Workers Die Singing

Workers Die Singing

Director: Anđelka Nikolić
Cast: Milan Kovačević, Igor Borojević, Marija Bergam, Marija Milenković, Aleksandar Đinđić, Marko Gvero, Đorđe Branković, Milan Marić, Nina Lazarević
Text: Olga Dimitrijević
Dramaturgy: Filip Vujošević
Costume design: Maja Mirković
Scenography: Maja Mirković
Choreography: Dalija Aćin
Production: Andrej Nosov
Executive production: Milica Milić
Light design: Dragan Đurković
Our design: Dobrivoje Miljanović
Stage speech: Dijana Diklić
Organization: Irena Đorđević
Sound recording and processing: Vladimir Živković
Collaborator on stage and costume: Duško Ruljević
Collaborator on the project: Igor Vuk Torbica
Technical manager: Ljubomir Radivojević
Inspect: Maja Jovanović

Word of the director

The screenplay by Olga Dimitrijevic takes in question the position of the working class in Serbia today as a starting point, inspiration, motivation, but not as the issue, or at least not central, nor the only topic engaged. I’ve experienced it as a story about people whose position in the community (civil, labor, and family, marriage) is not satisfying, and they don’t have enough power to be able to change it. Few possibilities that are left are used by them, and yet not used at the same time. They waste their energy for a change. The power becomes impotence. One gets the impression that change is impossible, and falls into fatalism: the rich will always exploit the poor, the powerful will always tread the weak, the poor and the weak will always suffer, all that remains for them is to sing or wail.

The parental position in the play is portrayed through Zoran, a frustrated and weak father, and Danica’s character, played also by choir of the Mothers, that use motherhood space primarily for an exhibition of their own suffering. Children are mentioned in every convenient opportunity, mainly as an excuse for weak and cowardly choices. That introduces topics of learned helplessness that is transmitted from generation to generation and becomes the psychological mentality for becoming a social and historical problem.

Language characters in Olga’s drama rarely reach the authenticity of the speech of an individual. It is being communicated by slogans, proverbs, and political platitudes. Innermost emotions are articulated through folk verses, protests are expressed in the rhythm of football cheerleading or through turbo-folk. Memories of the different historical moments and ideology are flowing to the mass of accumulated rage, dissatisfaction, aggression. Authentic emotions, especially authentic thoughts, are hardly breaking through this great confusion of different, often conflicting languages and voices. This establishes a link between economic, social, political, ethical and finally aesthetic reality that we live in for decades. I think the greatest value of the pieces “Workers Die Singing” lies in the detection of the devaluation of language and connecting different types of collapse of the individual and society. I based my direction on these motives.

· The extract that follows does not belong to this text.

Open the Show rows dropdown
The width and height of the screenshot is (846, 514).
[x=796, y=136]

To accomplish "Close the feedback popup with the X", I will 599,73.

My first impression of the genre was that it was a musical without music. In this drinkable and popular form of theater there was some major depression, emptiness and silence. To make a show that does not renounce that lightness, but transmits a feeling of weight was one of the biggest challenges that I recently had.

This project represents a continuation of questioning the sense of engaged theater and the scope of its operations, which I dealt with in the play “Da nam živi, živi rad”, along with Milan Markovic. We tend to ignore the first target group which we address – the very artistic collective that prepares the show. In both of the processes we were asking the same questions: what does that have to do with me/us? We often forget the fact that we as cultural workers have not only the right but also the duty to deal with the collapse of the working class approach directly. Questions of personal and collective responsibility, the right to work, right to speech, the right to vote, the ease with which we all give up these rights, of power and space that belongs to us, then the question of solidarity, gender and other inequalities, the question of democracy and autocracy, censorship and self-censorship, that are present in any work situation – whether we were in a factory, company or theater. I wanted the awareness of the primary situation, which precedes any theatrical illusion, to be involved in the process, and in the final result, even in a symbolic way – as a reminder for myself, for my colleagues, for the audience it serves.

Direction of the first performance of a piece, especially if it is a young author, but also rewarded text, binds in a specific way. Nevertheless, I tried to make a show that is personal. The play, which tells about me: my responsibilities and irresponsibility, on how I gave up my right to speak, and remain speechless, how and why I give up my voice, and how those choices are making the general situation more complex, hamper and hopeless.